While it was great to celebrate the holiday with my biological family, it was also wonderful to start to share it with, if all goes well, my eventual chosen family: me, my boyfriend and our blended families. There’s that saying of, “Friends are the family you choose,” but this is decidedly deeper … legal even, eventually, maybe. It was a big step for me to share the intricacies of the holiday and family traditions with someone else, and for that sharing to be valued. That my boyfriend is a foreigner makes it that much more special, because, lacking the Thanksgiving tradition growing up, he has my example to follow.

Poor prior experiences with trying to open up about traditions to the men I’ve dated made me appreciate the enthusiastic response from Jamie all the more. It made me want to go all out for him and to make him look forward to the holiday every year as much as he would if he were American.

I think we may make it after all.

(Jinx.)

In praise of digital relationships, romantic and otherwise

Earlier tonight, as I prepared to go to bed, I looked up a few old schoolmates on Facebook. People to whom I was never particularly close, even then. The ones I found were nearly strangers to me. I have nothing in common with them now, and the only thing I had in common with them then was geography. Even that wasn’t exactly a matter of agency, given that we lived where our parents had chosen to live.

I’ve long rejected the notion that friendships and relationships should be based on geography. Obviously you’ll eventually want to meet your closest online friends and especially your online romantic interests, and romantic partners would ultimately relocate for each other. But choosing a friend or a partner based on elementary school or high school or even college always seemed needlessly limited to me. I know many people who found their long-term partners in school; I wasn’t one of them. And while I do retain close friendships with many people with whom I went to school, I have just as many close friends whom I met through various online means, based on our mutual interests.

▸ Assignment: Rewrite the essay excerpt from the words that begin "I’ve long rejected" through "our mutual interests.", changing "geography" to "proximity".

▸ Data provided:
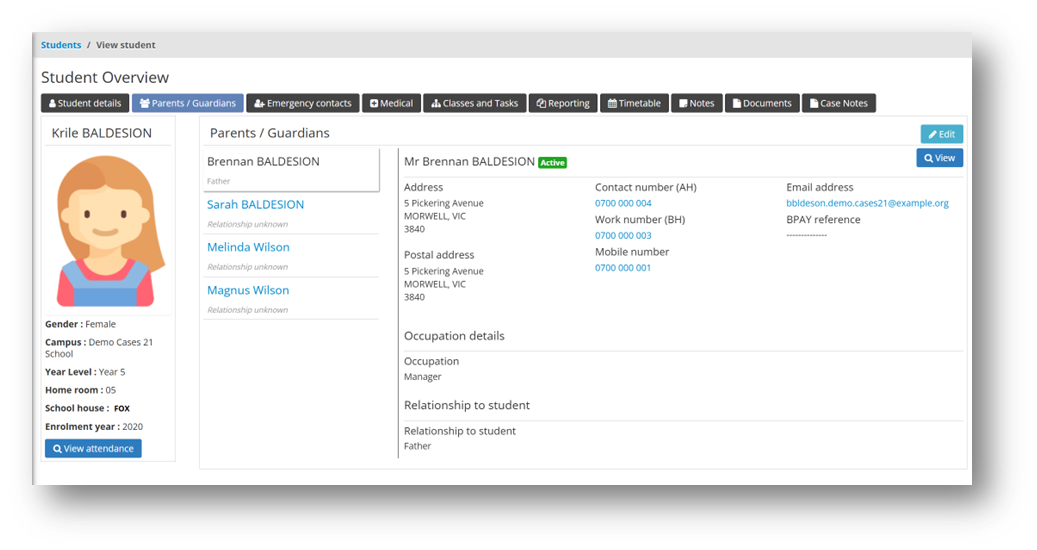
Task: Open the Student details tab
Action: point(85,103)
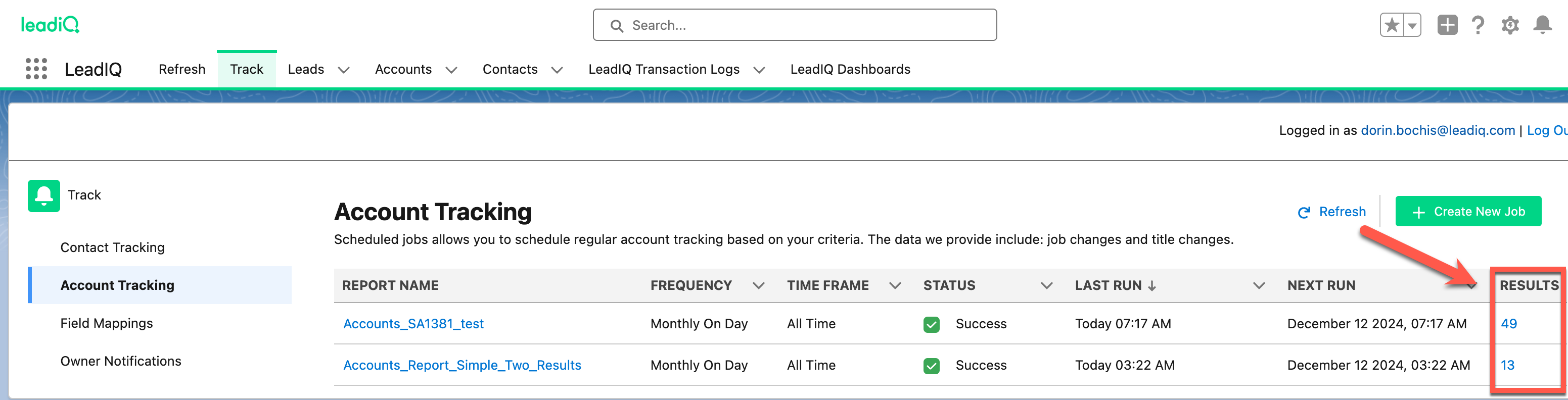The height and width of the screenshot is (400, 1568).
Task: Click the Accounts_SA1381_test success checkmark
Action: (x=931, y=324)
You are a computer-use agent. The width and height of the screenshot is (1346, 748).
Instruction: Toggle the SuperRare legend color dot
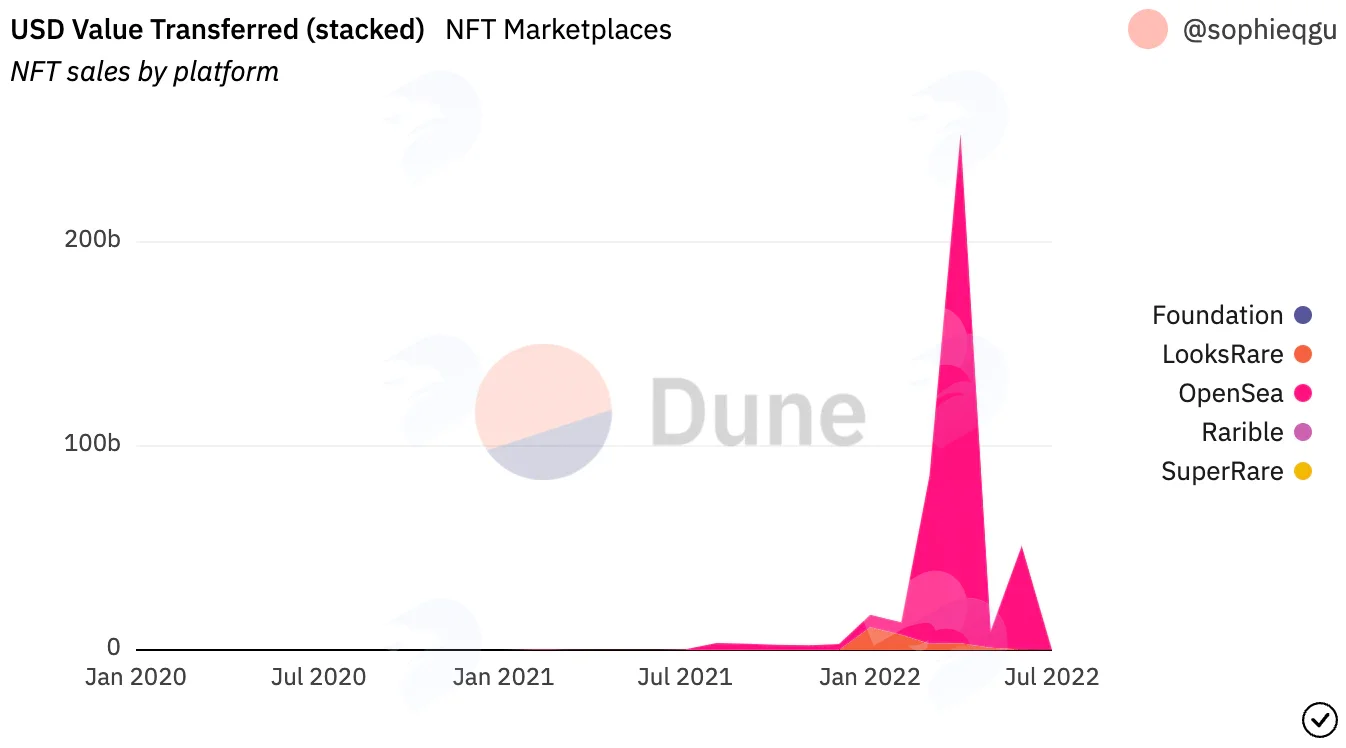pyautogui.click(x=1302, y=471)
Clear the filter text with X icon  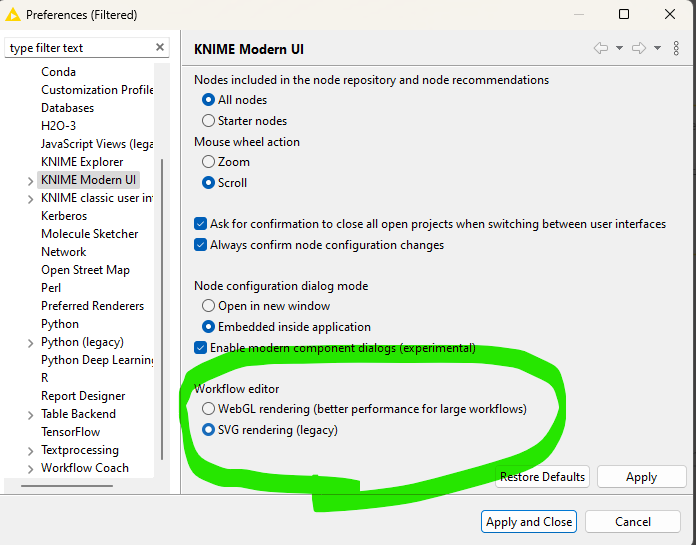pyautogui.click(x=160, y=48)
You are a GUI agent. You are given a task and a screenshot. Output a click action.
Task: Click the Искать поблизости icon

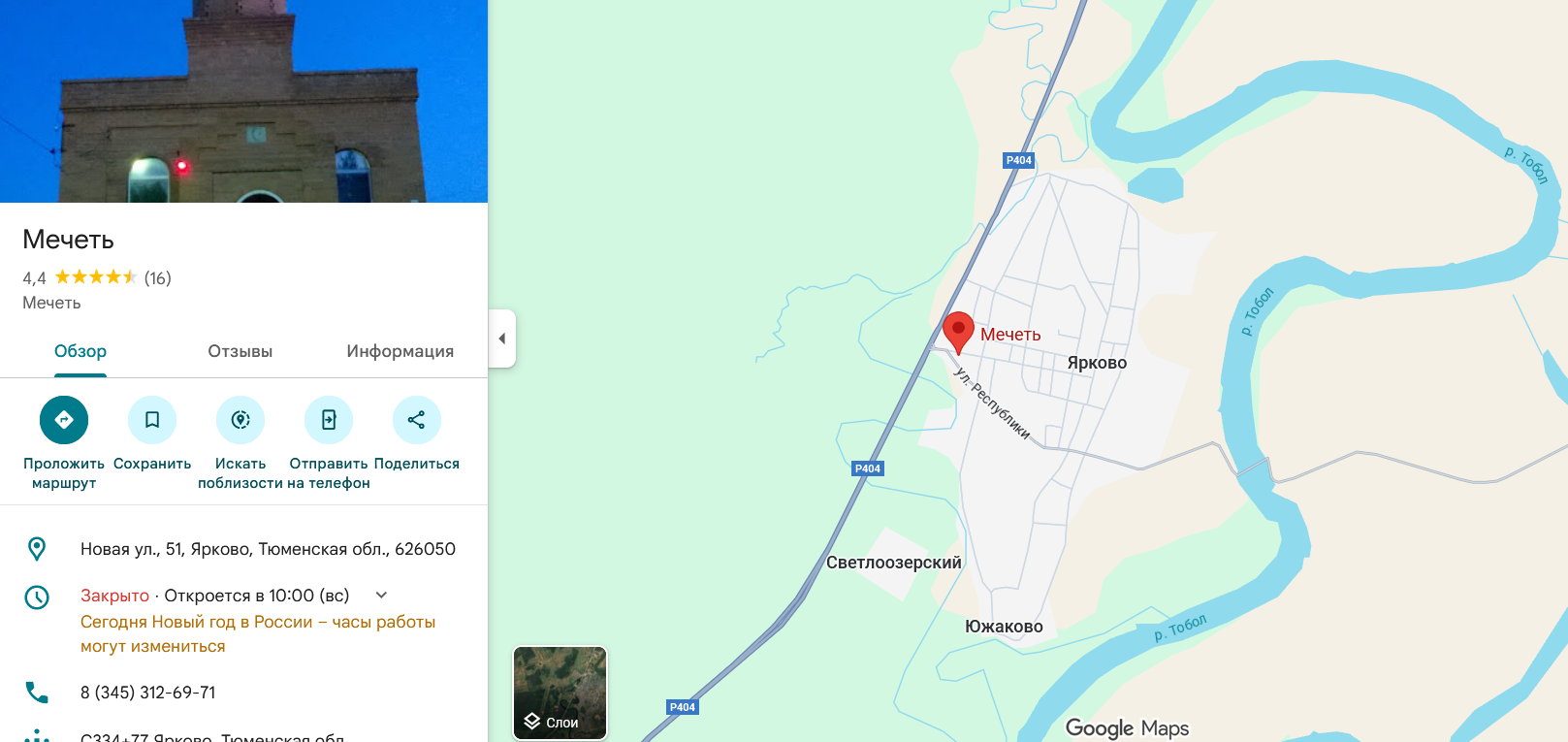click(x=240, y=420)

▸ Output of the exercise:
I’ve long rejected the notion that friendships and relationships should be based on proximity. Obviously you’ll eventually want to meet your closest online friends and especially your online romantic interests, and romantic partners would ultimately relocate for each other. But choosing a friend or a partner based on elementary school or high school or even college always seemed needlessly limited to me. I know many people who found their long-term partners in school; I wasn’t one of them. And while I do retain close friendships with many people with whom I went to school, I have just as many close friends whom I met through various online means, based on our mutual interests.